▸ **The request**:
Copy out the lines from the one containing "Switch to Table tab above the polar plot" through the last line, inclusive, replacing "screenshot" with "screen capture" and leaving the pictures out.
::: Given information
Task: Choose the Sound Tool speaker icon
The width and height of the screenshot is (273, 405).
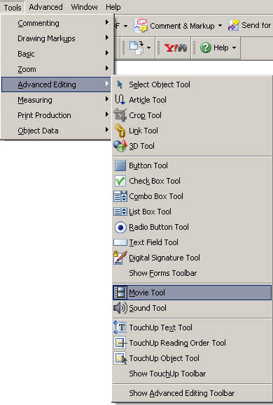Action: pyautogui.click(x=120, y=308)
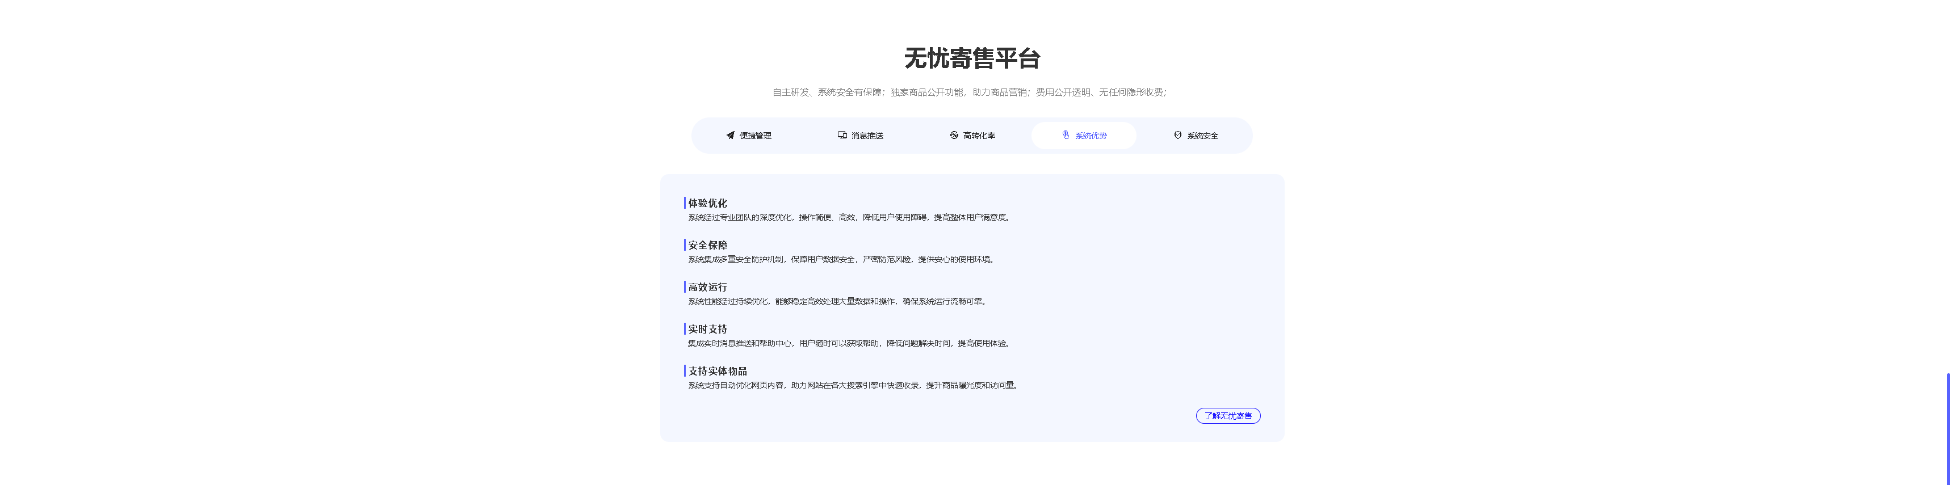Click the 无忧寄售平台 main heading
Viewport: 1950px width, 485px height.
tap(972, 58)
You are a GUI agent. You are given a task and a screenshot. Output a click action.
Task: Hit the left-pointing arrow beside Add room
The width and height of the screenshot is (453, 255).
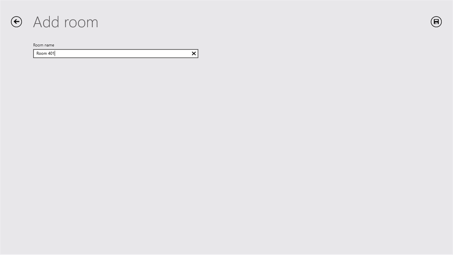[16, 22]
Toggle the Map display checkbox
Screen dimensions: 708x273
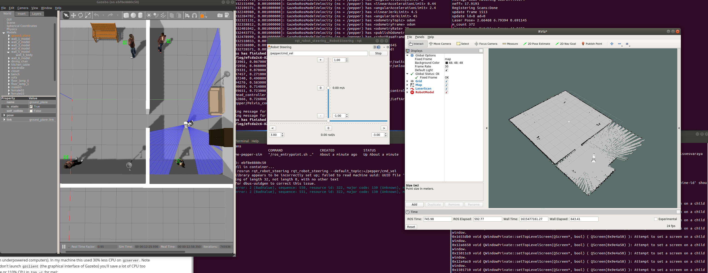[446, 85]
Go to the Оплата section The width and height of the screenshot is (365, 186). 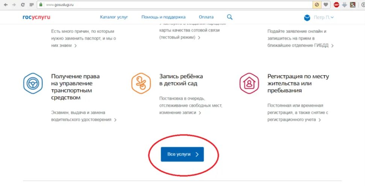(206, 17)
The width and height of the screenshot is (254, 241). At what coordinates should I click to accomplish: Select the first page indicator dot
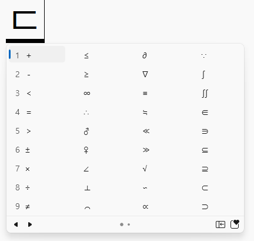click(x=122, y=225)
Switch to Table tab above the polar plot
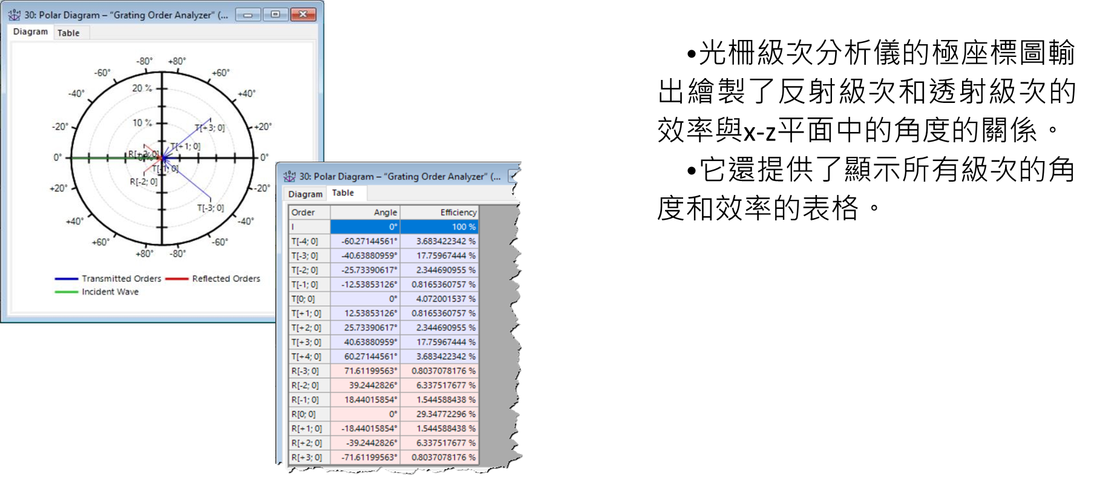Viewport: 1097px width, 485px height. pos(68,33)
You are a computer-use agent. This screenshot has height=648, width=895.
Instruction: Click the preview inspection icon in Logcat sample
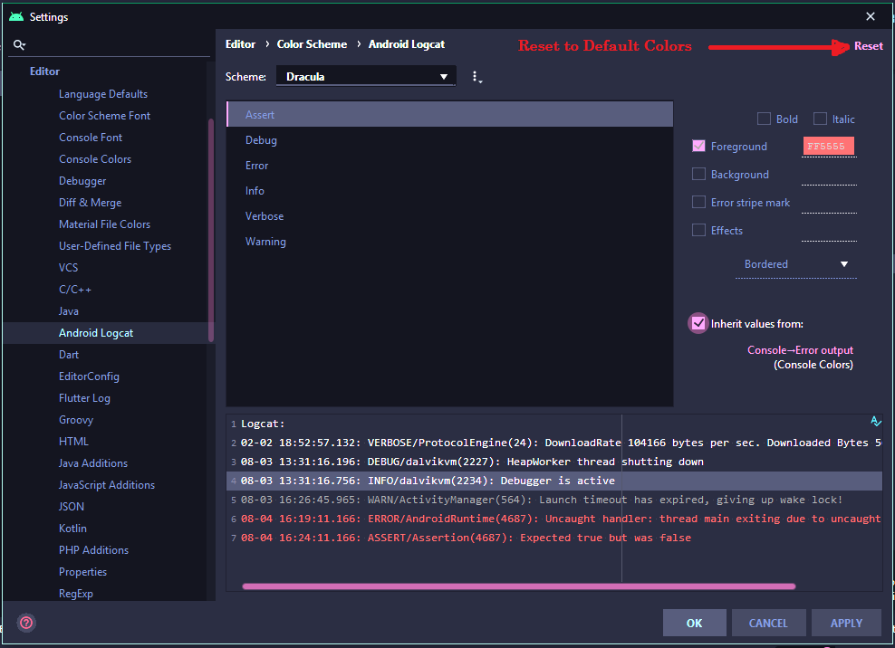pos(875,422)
::::::
▸ **Result for this task**:
Switch to Table tab above the polar plot
Viewport: 1097px width, 485px height. pos(68,33)
You are a computer-use agent. This screen capture has height=648, width=895.
Instruction: Click the preview inspection icon in Logcat sample
pos(875,422)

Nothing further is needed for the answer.